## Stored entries
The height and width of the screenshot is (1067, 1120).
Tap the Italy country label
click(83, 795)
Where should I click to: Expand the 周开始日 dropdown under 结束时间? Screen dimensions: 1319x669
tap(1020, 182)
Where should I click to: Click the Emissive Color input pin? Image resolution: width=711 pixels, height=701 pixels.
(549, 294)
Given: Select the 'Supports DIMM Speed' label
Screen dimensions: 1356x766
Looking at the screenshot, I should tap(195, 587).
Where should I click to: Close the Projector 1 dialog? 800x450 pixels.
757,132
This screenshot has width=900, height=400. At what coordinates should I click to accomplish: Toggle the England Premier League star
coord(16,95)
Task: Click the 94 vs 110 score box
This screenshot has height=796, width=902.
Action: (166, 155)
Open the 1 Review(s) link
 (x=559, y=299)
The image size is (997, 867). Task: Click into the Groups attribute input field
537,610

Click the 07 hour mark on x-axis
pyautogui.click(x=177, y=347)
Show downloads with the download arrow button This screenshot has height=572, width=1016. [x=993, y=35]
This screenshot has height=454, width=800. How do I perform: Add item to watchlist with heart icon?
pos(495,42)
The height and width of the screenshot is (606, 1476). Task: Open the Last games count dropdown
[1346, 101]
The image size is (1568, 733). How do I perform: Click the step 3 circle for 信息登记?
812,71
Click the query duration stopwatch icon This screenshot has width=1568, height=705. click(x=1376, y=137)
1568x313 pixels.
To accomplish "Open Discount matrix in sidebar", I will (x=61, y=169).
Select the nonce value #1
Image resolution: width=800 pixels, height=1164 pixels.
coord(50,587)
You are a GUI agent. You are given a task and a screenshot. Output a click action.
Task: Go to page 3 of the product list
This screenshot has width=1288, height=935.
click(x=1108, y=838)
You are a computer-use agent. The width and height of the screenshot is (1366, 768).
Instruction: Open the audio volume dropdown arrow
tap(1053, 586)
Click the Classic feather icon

## Work to do
Rewrite all the entries above, changing each "dropdown" to "drop-down" and leaving everything else unchanged.

## Complete response
The height and width of the screenshot is (1067, 1120).
Tap the Italy country label
click(83, 795)
Where should I click to: Expand the 周开始日 drop-down under 结束时间? Screen dimensions: 1319x669
tap(1020, 182)
Where should I click to: Click the Emissive Color input pin? Image resolution: width=711 pixels, height=701 pixels.
(549, 294)
Given: Select the 'Supports DIMM Speed' label
Screen dimensions: 1356x766
Looking at the screenshot, I should tap(195, 587).
Where should I click to: Close the Projector 1 dialog? 800x450 pixels.
757,132
This screenshot has width=900, height=400. At what coordinates should I click to accomplish: Toggle the England Premier League star
coord(16,95)
Task: Click the 94 vs 110 score box
This screenshot has height=796, width=902.
Action: (166, 155)
Open the 1 Review(s) link
 (x=559, y=299)
The image size is (997, 867). Task: Click into the Groups attribute input field
537,610

Click the 07 hour mark on x-axis
pyautogui.click(x=177, y=347)
Show downloads with the download arrow button This screenshot has height=572, width=1016. [x=993, y=35]
This screenshot has height=454, width=800. How do I perform: Add item to watchlist with heart icon?
pos(495,42)
The height and width of the screenshot is (606, 1476). Task: Open the Last games count drop-down
[1346, 101]
The image size is (1568, 733). How do I perform: Click the step 3 circle for 信息登记?
812,71
Click the query duration stopwatch icon This screenshot has width=1568, height=705. click(x=1376, y=137)
1568x313 pixels.
To accomplish "Open Discount matrix in sidebar", I will (x=61, y=169).
Select the nonce value #1
Image resolution: width=800 pixels, height=1164 pixels.
coord(50,587)
You are a GUI agent. You are given a task and a screenshot. Output a click action.
Task: Go to page 3 of the product list
This screenshot has width=1288, height=935.
click(x=1108, y=838)
You are a computer-use agent. The width and height of the screenshot is (1366, 768).
Instruction: Open the audio volume drop-down arrow
tap(1053, 586)
Click the Classic feather icon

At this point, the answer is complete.